• Supplied passage:
* start *
Boys 'n girls....just a personal thought on this thread.... LIFE (meaning we ourselves and our choices etc) can deal some nasty 'belly blows' and leave one not only emotionally but often financially on ones knees. MOST folks don't build a modern credit based life-style with the intention to hit the wall and run away from their bills. It's humiliating and one can't always ask friends and family what to do.... ESPECIALLY when it's yer own friggin' fault. The OP is just asking for a bit of advice in an anonomous place from folks with (hopefully) a bit more knowlage then himself. Yup he's gone and left the country and it looks like he might not be able to pay his bills.....right at this time anyway..... not nice but part of life. So my humble advice OP, do your best to work out a payment plan €10 per month is better then zero....remember that when somebody don't pay their bills it ALWAYS hurts somebody somewhere in the pocket 'cause the agreement was broken. So hitch up your pants boy and pay the bill the best way you can.....even if it's slow so long as it's steady.


----------



## dine (24 Jun 2008)

Bluetonic said:


> What a rant.
> 
> Yawn.


 

I don't consider that a Rant.  It was just a point.  Caffers was asking for advice.  This Lorna didn't know his circumstances but just went straight on the attack.  .. and no in case you think, I never skipped off in debt.
* end *
• Excerpted records:
* start *
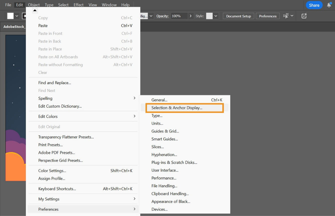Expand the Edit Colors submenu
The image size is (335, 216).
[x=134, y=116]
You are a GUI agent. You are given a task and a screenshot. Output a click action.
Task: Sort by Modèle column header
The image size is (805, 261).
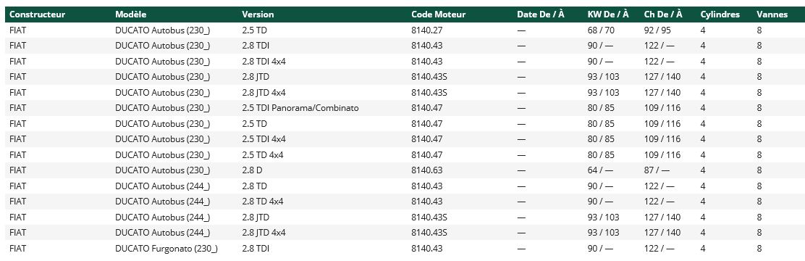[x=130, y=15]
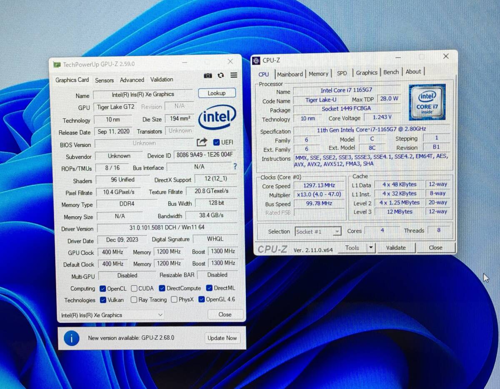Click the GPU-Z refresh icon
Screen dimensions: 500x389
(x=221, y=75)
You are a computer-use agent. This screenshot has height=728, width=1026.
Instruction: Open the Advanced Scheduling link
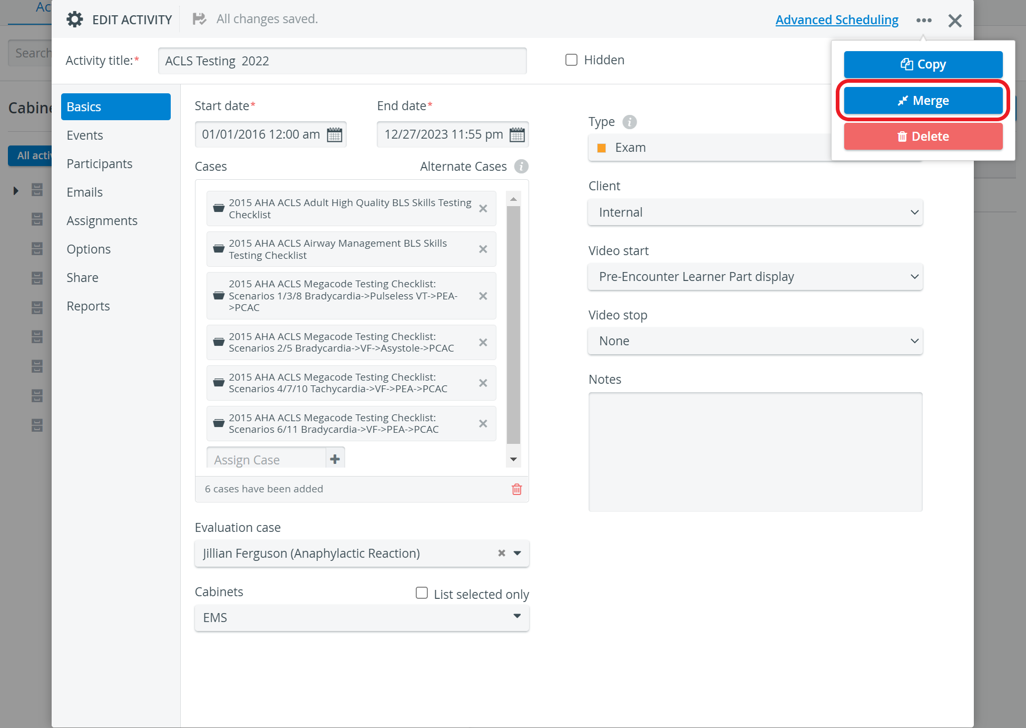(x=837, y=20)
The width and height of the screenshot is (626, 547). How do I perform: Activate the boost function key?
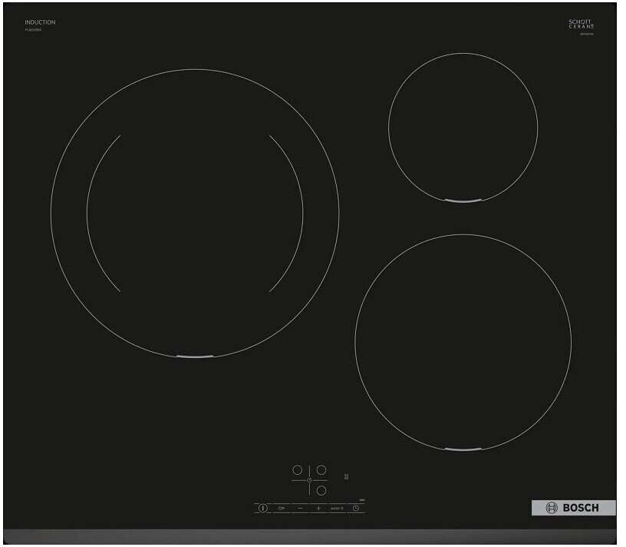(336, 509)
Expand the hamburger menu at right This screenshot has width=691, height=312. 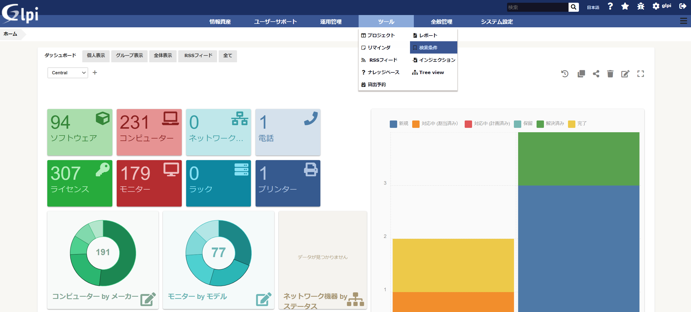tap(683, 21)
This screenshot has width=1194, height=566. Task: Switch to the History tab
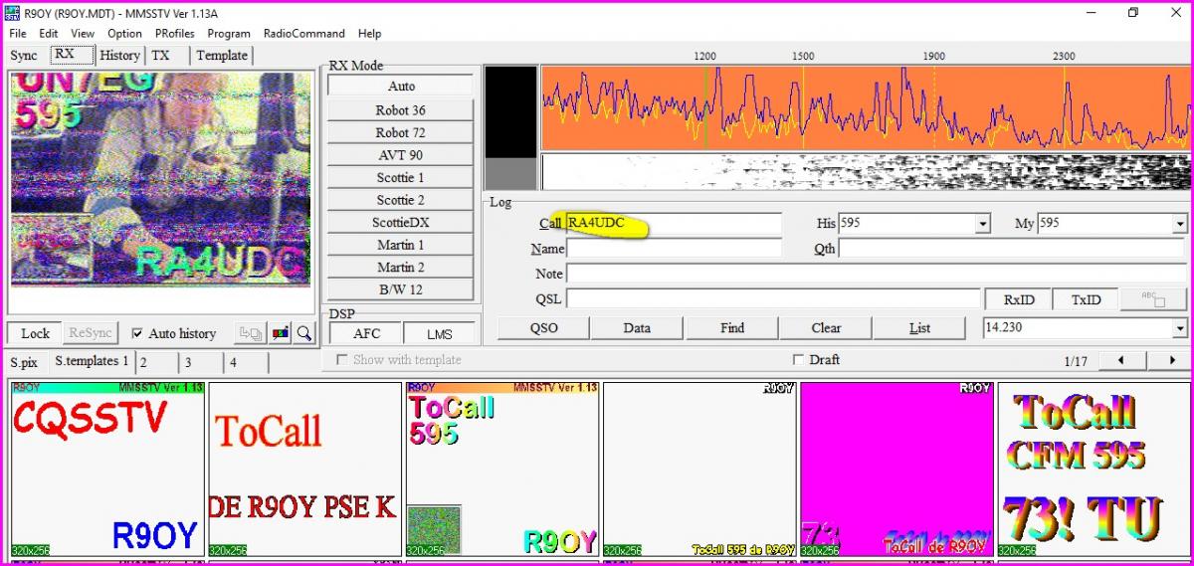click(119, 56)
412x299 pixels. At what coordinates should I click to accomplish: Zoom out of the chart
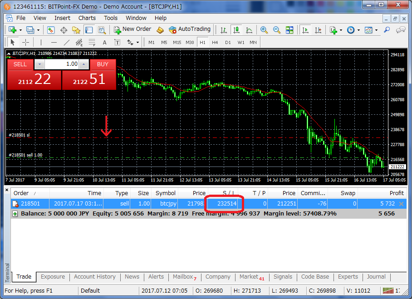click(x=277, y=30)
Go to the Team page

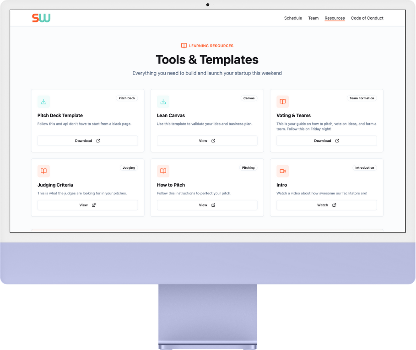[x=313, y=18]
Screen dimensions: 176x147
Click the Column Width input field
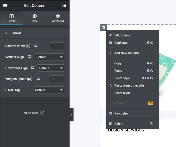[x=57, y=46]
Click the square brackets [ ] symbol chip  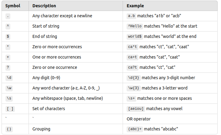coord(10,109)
* end *
• Problems to work on:
a. Rewrite the part of the forum thread about unpaid debt that opens with the words containing "I don't consider" and closes with "off in debt.", switching "Caffers" to "the poster".
b. Proceed with the forum thread about unpaid debt, picking up after its final sentence.
The rows have no connection to the forum thread about unpaid debt.

• Responses:
a.
I don't consider that a Rant.  It was just a point.  the poster was asking for advice.  This Lorna didn't know his circumstances but just went straight on the attack.  .. and no in case you think, I never skipped off in debt.

b.
whats the point in writing in 'yawning' anyway?

have a good day.


----------



## caffers (24 Jun 2008)

All, 

I thought I'd let certain individuals know of progress on this case as they seem to think its their business anyway, they seem to know me personally, wanting to whip up a frenzy linch mob to hang me.....and I'd hate to let them down !

yesterday I contacted the said bank, and certain isues were resolved, including repayments ect. It was all very amicable. The jeep was reposessed, yes, but I did nothing illegal, i'm not a criminal, although certain posts would have you believe this,. In fact I handed the keys back to a local branch who 'forgot' to let the finance house of the bank aware of this, this took them only 5 months.

 I mearly fell on a very difficult time in my life, personnally and professionally so for the loser's out their, please dont bother to send a stupid 'quote' back regarding spelling mistakes or punctualltity ( haha), as its really childish, i cannot be bothered to spell check, or to download it.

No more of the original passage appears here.